Distributed server clusters are often used effectively to perform data analysis on voluminous collections of data. These clusters substantially speed up large-scale data analysis, by dividing data collections among available machines, where they can be processed in parallel. Processing of these data typically takes place in pipelines. A pipeline consists of a collection of smaller, concrete analysis steps, each implemented as an independent piece of software, executing sequentially or in parallel with each other, that produce and consume each other’s partial analysis results. For instance, the distributed data processing platform Spark has become a de-facto standard in the world of large-scale data processing. The data processing pipelines for such platforms are composed during design time and then submitted to the central “master” component who then distributes the code among several worker nodes.
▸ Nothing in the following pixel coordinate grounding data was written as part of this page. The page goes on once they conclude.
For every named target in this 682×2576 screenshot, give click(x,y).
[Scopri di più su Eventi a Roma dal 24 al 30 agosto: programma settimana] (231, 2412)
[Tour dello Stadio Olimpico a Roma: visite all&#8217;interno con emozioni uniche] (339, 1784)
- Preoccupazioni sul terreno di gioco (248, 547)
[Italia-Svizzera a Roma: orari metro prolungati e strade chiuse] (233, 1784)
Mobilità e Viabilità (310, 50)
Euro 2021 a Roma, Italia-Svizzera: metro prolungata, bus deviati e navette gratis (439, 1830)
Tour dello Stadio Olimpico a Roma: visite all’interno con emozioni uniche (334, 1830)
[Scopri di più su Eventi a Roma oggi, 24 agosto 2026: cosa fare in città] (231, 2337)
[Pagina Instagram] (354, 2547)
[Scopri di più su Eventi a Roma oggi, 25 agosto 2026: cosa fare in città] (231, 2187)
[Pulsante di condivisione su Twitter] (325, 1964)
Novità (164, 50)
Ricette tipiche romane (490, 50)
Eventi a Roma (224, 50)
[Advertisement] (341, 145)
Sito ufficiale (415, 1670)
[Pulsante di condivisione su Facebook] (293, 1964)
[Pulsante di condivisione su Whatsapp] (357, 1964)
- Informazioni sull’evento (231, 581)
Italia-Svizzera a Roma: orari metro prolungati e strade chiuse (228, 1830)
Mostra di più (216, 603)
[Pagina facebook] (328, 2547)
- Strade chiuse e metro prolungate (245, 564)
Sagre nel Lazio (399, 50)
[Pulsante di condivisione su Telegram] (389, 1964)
In many practical situations, the analysis application is not static and evolves over time: the developers add new processing steps, data scientists adjust parameters of their algorithm, and quality assurance discovers new bugs. Currently, an update of a pipeline proceeds as follows: the developers patch their code, re-submit the updated version, and finally restart the entire pipeline. However, restarting a processing pipeline safely is difficult: the intermediate state is lost and needs to be re-computed; some data need to be reprocessed and, finally, the cost of restarting may not be trivial --- especially for real-time streaming components that require 24x7 availability.
Alexander Lazovik of the Rijksuniversiteit Groningen is the PI of the ECiDA project, Farhad Arbab of CWI and Leiden University is the Co-PI, with TNO Groningen, Vitens N.V., and Anchormen Datascience & AI B.V. as private partners. They will develop a platform to support evolving data-intensive application pipelines without the need for restarting them when the requirements change, e.g., as new data sources or algorithms become available, or partial analysis results trigger modification of processing pipelines. The industrial partners in this project represent three top sectors of water treatment, life sciences, and HTSM/Smart Industry, who provide different industrial case studies in the context of which ECiDA partners will apply the tools and techniques developed in this project, and evaluate their effectiveness.